--- begin ---

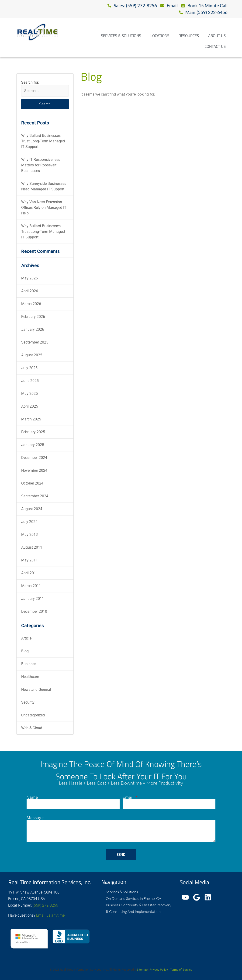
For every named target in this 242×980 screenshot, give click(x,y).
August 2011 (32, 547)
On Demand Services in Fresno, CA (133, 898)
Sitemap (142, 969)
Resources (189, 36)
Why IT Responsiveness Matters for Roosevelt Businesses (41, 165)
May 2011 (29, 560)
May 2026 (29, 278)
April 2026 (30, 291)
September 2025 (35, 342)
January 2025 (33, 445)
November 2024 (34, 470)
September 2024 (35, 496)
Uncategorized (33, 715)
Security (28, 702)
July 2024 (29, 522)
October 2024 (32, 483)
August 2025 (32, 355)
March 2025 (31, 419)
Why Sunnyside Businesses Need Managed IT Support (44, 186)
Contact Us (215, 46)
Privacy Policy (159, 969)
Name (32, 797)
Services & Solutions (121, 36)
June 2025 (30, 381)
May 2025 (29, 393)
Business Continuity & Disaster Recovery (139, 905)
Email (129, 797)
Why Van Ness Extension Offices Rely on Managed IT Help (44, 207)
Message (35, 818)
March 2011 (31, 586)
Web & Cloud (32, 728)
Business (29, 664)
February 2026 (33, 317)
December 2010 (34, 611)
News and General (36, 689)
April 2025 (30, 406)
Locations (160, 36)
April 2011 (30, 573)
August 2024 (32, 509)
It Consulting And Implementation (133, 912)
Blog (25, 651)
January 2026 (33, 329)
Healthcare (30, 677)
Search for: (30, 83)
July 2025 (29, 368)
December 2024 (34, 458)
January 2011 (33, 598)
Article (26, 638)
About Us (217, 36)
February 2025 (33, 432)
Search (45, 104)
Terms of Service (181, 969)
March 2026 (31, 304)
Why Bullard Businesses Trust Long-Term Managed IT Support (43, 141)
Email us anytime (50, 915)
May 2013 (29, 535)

--- end ---
--- begin ---

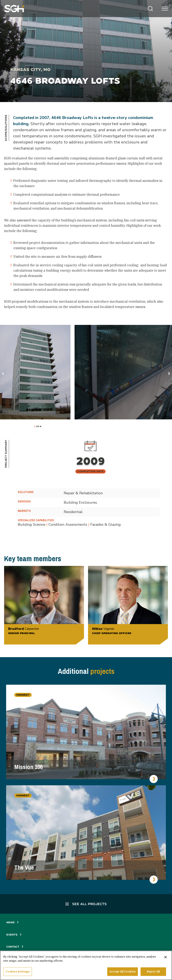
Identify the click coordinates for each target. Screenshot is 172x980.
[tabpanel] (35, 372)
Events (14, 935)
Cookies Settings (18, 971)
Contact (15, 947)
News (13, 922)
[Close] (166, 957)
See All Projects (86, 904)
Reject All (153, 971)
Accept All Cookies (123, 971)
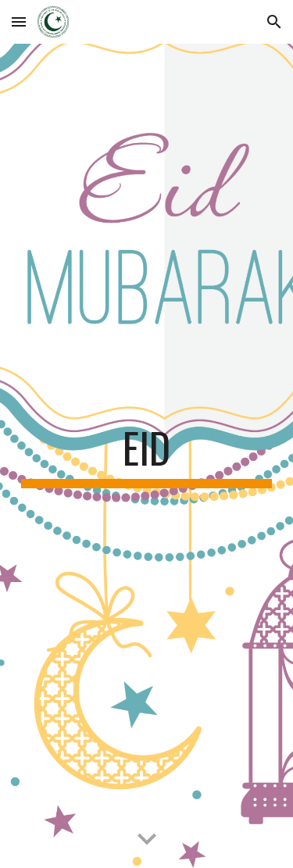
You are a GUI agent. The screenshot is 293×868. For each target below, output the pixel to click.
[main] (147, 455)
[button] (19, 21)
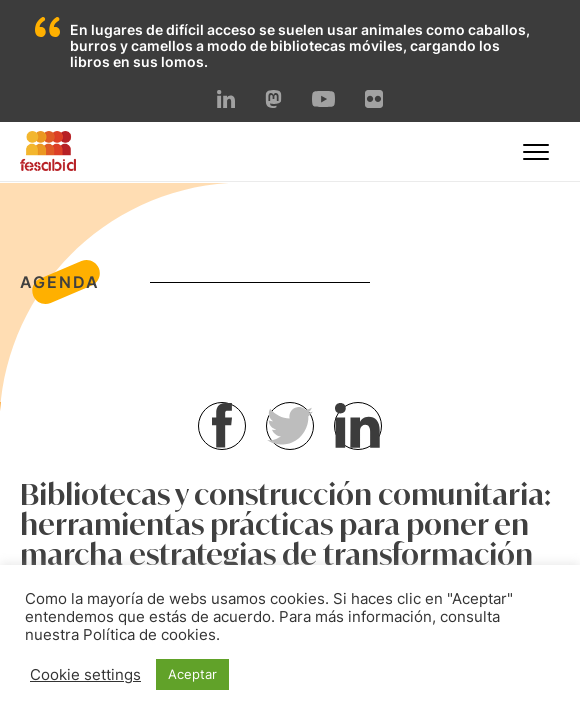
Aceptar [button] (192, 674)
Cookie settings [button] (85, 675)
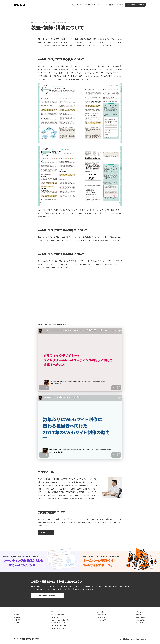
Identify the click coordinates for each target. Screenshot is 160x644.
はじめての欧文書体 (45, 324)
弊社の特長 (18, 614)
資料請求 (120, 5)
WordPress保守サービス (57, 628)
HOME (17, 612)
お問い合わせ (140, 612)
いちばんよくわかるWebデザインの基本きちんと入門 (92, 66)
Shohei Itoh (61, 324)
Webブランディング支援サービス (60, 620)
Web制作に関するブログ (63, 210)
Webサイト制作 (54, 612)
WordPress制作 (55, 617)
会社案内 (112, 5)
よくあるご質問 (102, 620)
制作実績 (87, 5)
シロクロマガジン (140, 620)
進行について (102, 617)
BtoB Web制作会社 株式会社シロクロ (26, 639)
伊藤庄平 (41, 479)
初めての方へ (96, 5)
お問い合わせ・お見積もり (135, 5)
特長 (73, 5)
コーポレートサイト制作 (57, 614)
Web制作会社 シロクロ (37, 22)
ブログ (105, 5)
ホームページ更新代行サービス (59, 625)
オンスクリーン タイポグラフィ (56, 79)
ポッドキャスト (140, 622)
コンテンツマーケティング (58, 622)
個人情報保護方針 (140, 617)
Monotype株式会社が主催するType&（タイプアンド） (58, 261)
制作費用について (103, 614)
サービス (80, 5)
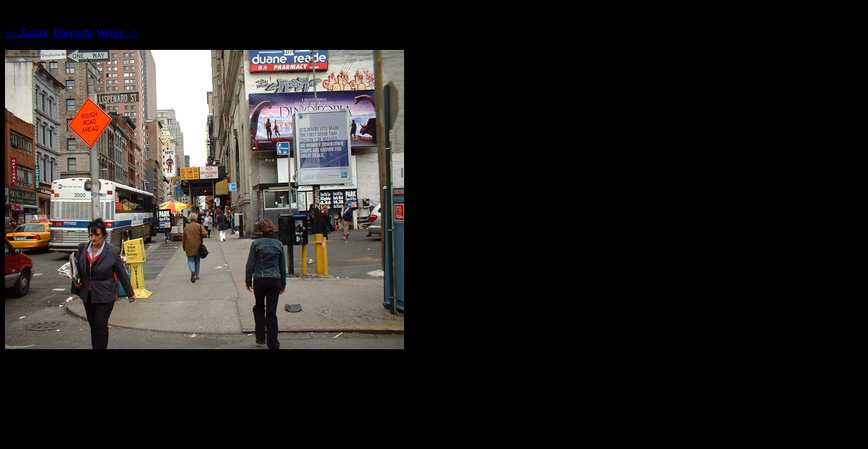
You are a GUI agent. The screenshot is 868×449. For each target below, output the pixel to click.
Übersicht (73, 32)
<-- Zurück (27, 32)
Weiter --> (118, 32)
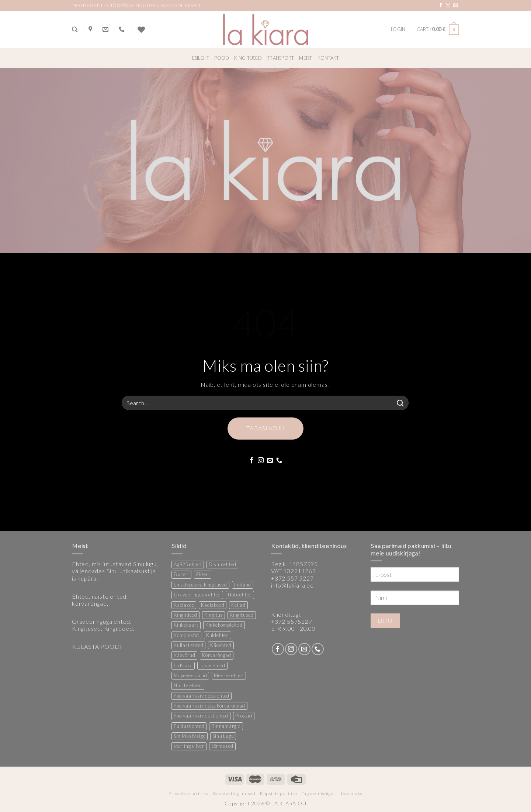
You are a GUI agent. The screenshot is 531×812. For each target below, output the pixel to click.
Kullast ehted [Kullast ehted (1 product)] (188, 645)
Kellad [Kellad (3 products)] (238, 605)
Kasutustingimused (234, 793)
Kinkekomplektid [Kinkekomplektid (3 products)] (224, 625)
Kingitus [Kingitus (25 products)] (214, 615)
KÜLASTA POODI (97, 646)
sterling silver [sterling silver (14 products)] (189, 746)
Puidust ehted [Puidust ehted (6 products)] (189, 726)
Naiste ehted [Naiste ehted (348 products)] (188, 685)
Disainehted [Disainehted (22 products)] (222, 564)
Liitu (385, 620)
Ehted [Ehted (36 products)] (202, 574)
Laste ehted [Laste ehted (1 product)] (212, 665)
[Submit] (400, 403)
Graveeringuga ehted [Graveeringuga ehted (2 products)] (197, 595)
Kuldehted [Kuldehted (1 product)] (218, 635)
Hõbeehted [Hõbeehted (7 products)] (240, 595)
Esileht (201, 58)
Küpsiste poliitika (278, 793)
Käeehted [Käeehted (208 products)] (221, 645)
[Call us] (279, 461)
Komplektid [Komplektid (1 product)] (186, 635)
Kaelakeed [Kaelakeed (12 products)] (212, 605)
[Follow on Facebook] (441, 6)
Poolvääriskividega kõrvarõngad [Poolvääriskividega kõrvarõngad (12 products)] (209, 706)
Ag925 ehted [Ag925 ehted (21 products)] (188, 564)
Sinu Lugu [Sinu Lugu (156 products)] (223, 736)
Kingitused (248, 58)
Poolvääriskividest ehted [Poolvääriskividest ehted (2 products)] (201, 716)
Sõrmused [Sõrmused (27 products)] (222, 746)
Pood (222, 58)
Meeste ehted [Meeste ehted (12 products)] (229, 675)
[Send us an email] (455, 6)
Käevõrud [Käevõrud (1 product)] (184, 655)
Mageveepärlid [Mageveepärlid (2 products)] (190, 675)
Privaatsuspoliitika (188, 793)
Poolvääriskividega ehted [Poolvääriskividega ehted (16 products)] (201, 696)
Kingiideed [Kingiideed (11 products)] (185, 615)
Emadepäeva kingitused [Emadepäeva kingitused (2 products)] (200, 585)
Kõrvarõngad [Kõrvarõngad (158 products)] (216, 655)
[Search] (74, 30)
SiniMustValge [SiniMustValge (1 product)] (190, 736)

--- end ---
--- begin ---

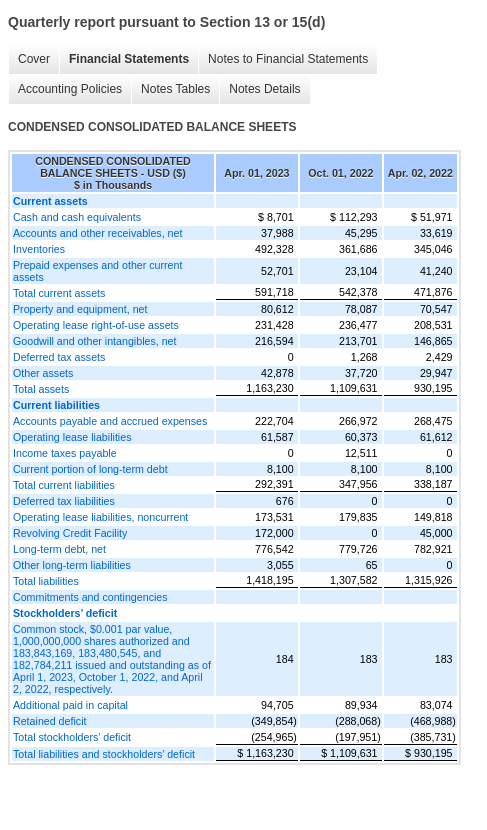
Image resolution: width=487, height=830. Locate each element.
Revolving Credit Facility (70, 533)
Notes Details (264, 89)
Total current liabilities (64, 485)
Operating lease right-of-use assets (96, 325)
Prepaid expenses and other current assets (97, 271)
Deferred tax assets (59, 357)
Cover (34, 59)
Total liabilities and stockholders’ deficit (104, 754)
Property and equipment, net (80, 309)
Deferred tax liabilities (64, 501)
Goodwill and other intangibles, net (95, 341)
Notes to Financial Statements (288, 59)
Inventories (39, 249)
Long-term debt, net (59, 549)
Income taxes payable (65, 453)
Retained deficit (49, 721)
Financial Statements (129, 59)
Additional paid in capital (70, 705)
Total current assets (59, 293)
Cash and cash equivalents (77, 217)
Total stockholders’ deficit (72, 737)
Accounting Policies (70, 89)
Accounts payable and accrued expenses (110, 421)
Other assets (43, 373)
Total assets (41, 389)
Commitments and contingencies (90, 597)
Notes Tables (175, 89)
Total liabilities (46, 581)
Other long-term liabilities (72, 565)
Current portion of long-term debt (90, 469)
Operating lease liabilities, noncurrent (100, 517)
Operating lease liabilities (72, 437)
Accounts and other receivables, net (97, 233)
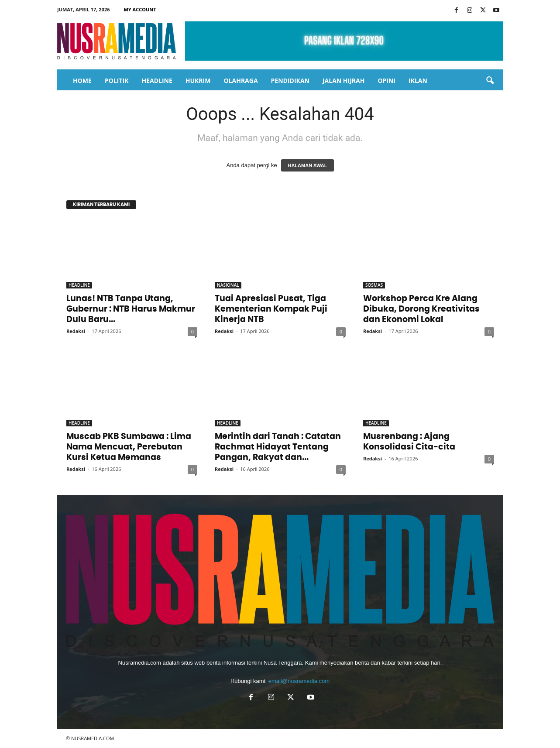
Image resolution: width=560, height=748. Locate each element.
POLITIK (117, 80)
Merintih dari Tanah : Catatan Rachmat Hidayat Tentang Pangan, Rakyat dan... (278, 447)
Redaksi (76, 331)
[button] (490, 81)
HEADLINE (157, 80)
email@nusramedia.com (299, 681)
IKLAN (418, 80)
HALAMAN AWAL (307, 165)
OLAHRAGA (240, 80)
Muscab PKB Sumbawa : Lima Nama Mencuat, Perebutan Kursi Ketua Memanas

--- end ---

> What to produce
Gather every line from the entries above that contains the word "coordinates", and copy each such line in full.

> Output of the exercise
Identify the click coordinates for each target. Screenshot is 172x980.
Identify the click coordinates for each target. Screenshot is 160x644.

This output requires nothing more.